WAw l abandonar el costoso proyecto de instalar un escudo antimisiles en Polonia y la República Checa, el presidente de Estados Unidos, Barack Obama, adopta la decisión estratégica más importante desde que asumió la presidencia, justificada tecnológica y militarmente, pero llamada a producir fuertes discrepancias políticas. El despliegue de misiles interceptores que aún no se habían probado estaba concebido teóricamente para destruir otros de largo alcance de los que Irán carece. Espoleado por la crisis económica, resulta lógico que el Pentágono busque otros ingenios para contrarrestar los de alcance medio, que ya existen en el arsenal iraní, pero la pertinencia teórica y práctica de la opción, aplaudida por los militares norteamericanos, suscita una dura controversia por afectar a las relaciones con Rusia y con los países que hace 20 años fueron liberados del yugo soviético.

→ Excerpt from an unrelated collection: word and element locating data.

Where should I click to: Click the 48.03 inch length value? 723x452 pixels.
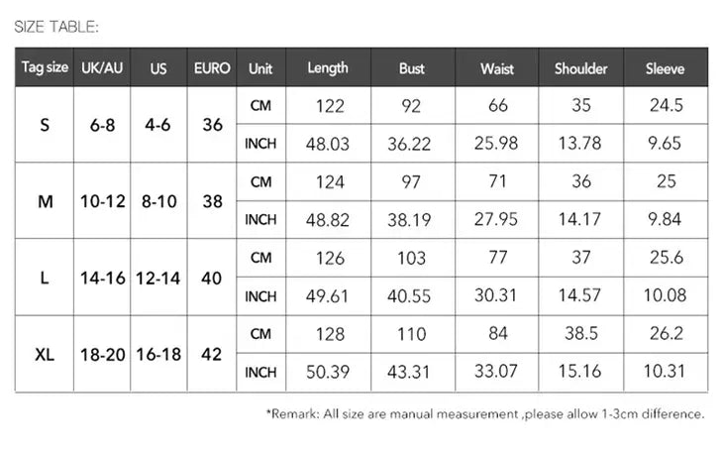[x=328, y=144]
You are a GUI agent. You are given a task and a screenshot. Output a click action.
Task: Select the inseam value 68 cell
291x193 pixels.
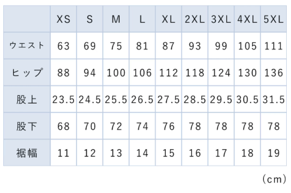tap(64, 127)
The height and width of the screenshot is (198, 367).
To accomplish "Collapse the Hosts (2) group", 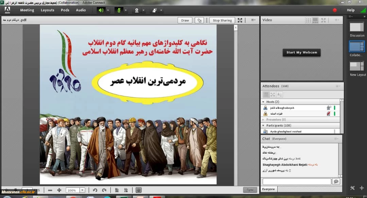I will pos(263,102).
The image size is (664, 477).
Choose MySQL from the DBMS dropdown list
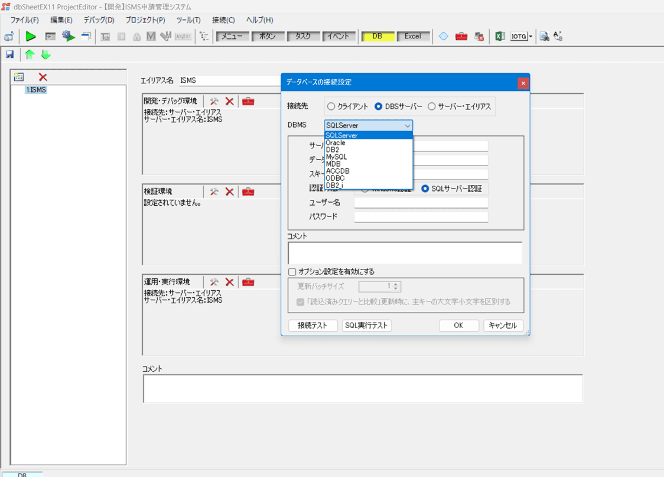coord(337,157)
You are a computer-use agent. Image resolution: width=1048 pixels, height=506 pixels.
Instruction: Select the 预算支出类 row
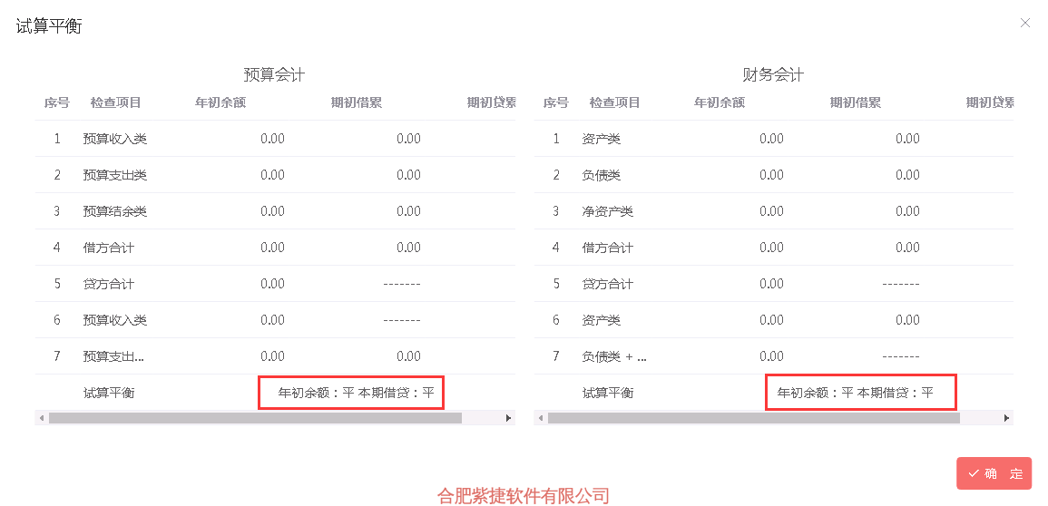(275, 175)
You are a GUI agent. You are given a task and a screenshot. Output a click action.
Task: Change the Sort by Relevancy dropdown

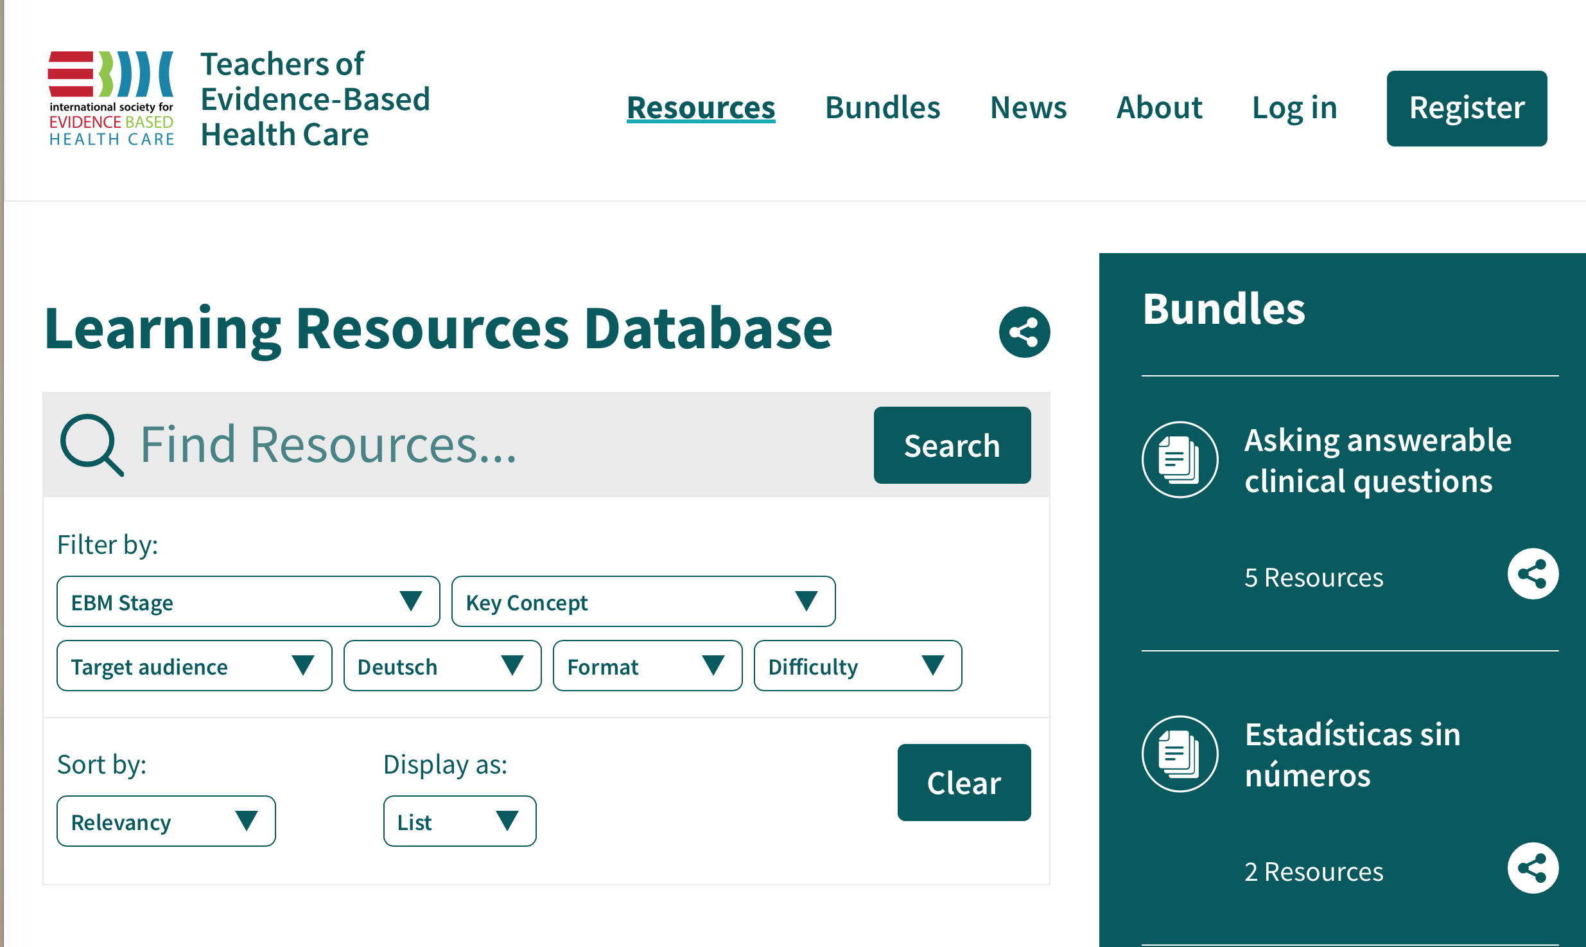tap(166, 820)

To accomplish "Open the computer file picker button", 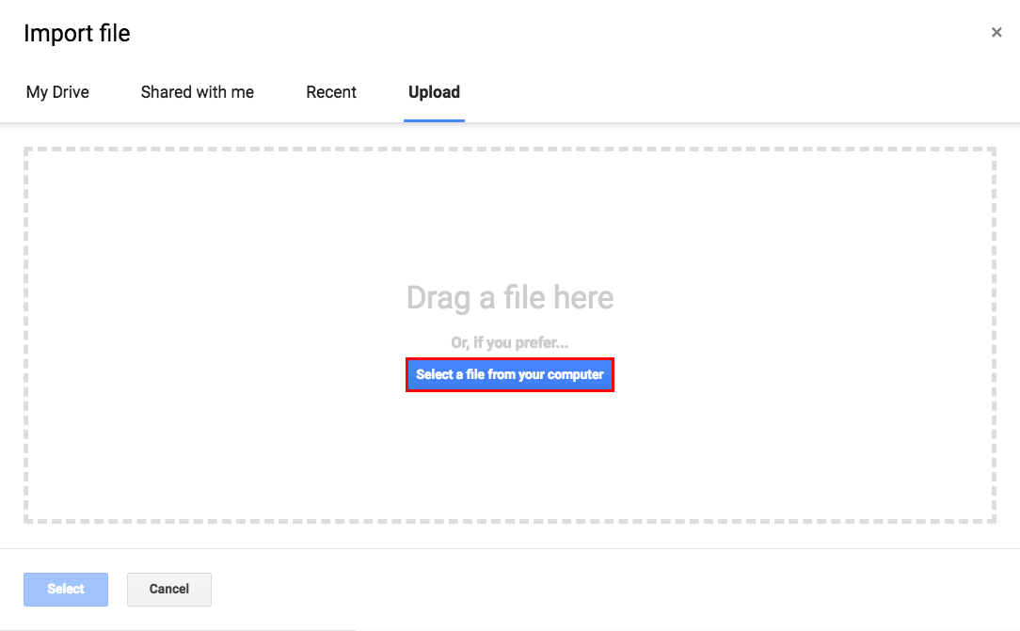I will 510,374.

El Kremlin y sus vecinos estaban paradójicamente de acuerdo en que el escudo estaba dirigido contra las ambiciones neoimperiales de la Rusia de Putin, lo que explica tanto la satisfacción de este cuanto el aparente desconcierto de Varsovia, Praga o Kiev, víctimas históricas del apaciguamiento. Al anunciar el viraje coincidiendo con el 70º aniversario de la invasión soviética de Polonia, Obama y sus consejeros añaden a la decisión unilateral arriesgada un menosprecio gratuito de los sentimientos de sus aliados más fieles de la llamada nueva Europa. Las reacciones son positivas, por el contrario, en Europa occidental, especialmente en Alemania, en la esperanza de llegar a una asociación con Rusia, a través de la OTAN, que garantice la seguridad de todo el continente y propicie la buena marcha de los negocios.

Solo la derecha ideológica norteamericana y los fabricantes de armas sofisticadas tenían algo que ganar con el escudo ahora enterrado, pero la amenaza nuclear de Irán y la historia atormentada de Europa demandan algunas garantías para el aplauso final. La integridad territorial de Georgia o la libertad de Ucrania para incorporarse a la OTAN no pueden depender del permiso del Kremlin o de los intereses geoestratégicos de Washington. Si Obama espera que Rusia se aplaque y colabore para frenar las ambiciones nucleares de los ayatolás, muchos europeos que viven más allá del Elba desearían alguna fianza de que EE UU y sus aliados no tolerarán un nuevo Yalta que divida al continente en zonas de influencia como en 1945.